** start SELECTED EXTRACT **

Today I’m proud to bring you an interview with Connor Jackson, author of The Bindings of Woe. This interview is part of my stop on the blog tour organized by Escapist Book Co. Thank you for allowing me to participate, and thank you to Joseph John Lee for answering my questions.
Do you read reviews of your books? If so, how do you handle bad or good reviews?
I do read reviews whenever I can. It’s one of the best parts of being an author, finally getting to see what people think about your book that you’ve worked for so long on. With all kinds of reviews I just try to read without getting too excited or bummed out and see what people do and don’t like so I can think about what I want to do with that information. Criticism is just as important as praise in my opinion, as both help you steer your work towards what people want or see what your book needs to get better or stay great.
What is the best way you’ve found to market your books?
I am still struggling with this aspect of being a self-published author. For now I just try to post about my book through twitter and interact with other authors there. I have a website and Goodreads that I work on but overall I just try to use social media whenever I can, which isn’t a whole lot. Word of mouth is great and I’ve had a few people, including authors, recommend my book to people around them, so I just need to keep working on social media and word of mouth until things get better.
What is your favorite thing to listen to while you write?
I don’t listen to music often while writing because I find it distracting, but when I am doing notes for my writing, or working on the world map (pretty much anything but actually writing the book itself) I do like to have background music running. Stuff like fantasy beats or historical music from medieval or ancient times.
Do you think it helps authors to have a big ego or hurts them?
I think you need an ego, but not a fragile one. An author is putting a sensitive part of themselves out there to the public, so one needs a healthy ego to have the confidence and drive to know your work is worth reading. You also need your ego to not be fragile so criticism or negative feedback does not set you off or ruin your future efforts. I think an ego helps more than it hurts, but it’s a fine line and depends on the kind of person with the ego.

** end SELECTED EXTRACT **
** start MATERIAL **

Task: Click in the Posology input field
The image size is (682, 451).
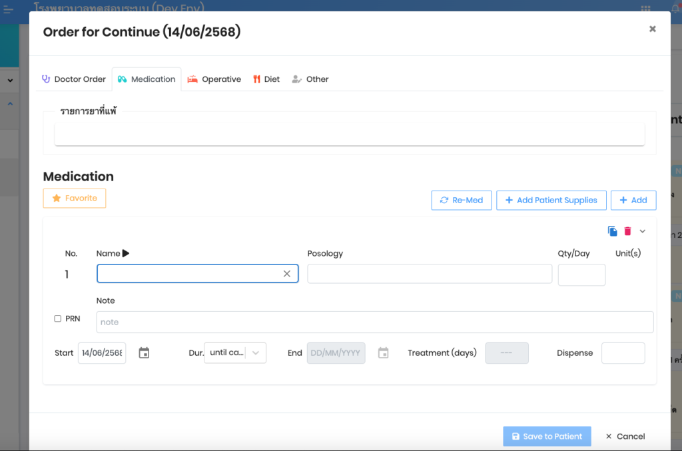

** end MATERIAL **

Please extract the complete interview about The Bindings of Woe, word for word. Rely on the interview text alone.

PROBLEM SOLUTION:
Today I’m proud to bring you an interview with Connor Jackson, author of The Bindings of Woe. This interview is part of my stop on the blog tour organized by Escapist Book Co. Thank you for allowing me to participate, and thank you to Joseph John Lee for answering my questions.
Do you read reviews of your books? If so, how do you handle bad or good reviews?
I do read reviews whenever I can. It’s one of the best parts of being an author, finally getting to see what people think about your book that you’ve worked for so long on. With all kinds of reviews I just try to read without getting too excited or bummed out and see what people do and don’t like so I can think about what I want to do with that information. Criticism is just as important as praise in my opinion, as both help you steer your work towards what people want or see what your book needs to get better or stay great.
What is the best way you’ve found to market your books?
I am still struggling with this aspect of being a self-published author. For now I just try to post about my book through twitter and interact with other authors there. I have a website and Goodreads that I work on but overall I just try to use social media whenever I can, which isn’t a whole lot. Word of mouth is great and I’ve had a few people, including authors, recommend my book to people around them, so I just need to keep working on social media and word of mouth until things get better.
What is your favorite thing to listen to while you write?
I don’t listen to music often while writing because I find it distracting, but when I am doing notes for my writing, or working on the world map (pretty much anything but actually writing the book itself) I do like to have background music running. Stuff like fantasy beats or historical music from medieval or ancient times.
Do you think it helps authors to have a big ego or hurts them?
I think you need an ego, but not a fragile one. An author is putting a sensitive part of themselves out there to the public, so one needs a healthy ego to have the confidence and drive to know your work is worth reading. You also need your ego to not be fragile so criticism or negative feedback does not set you off or ruin your future efforts. I think an ego helps more than it hurts, but it’s a fine line and depends on the kind of person with the ego.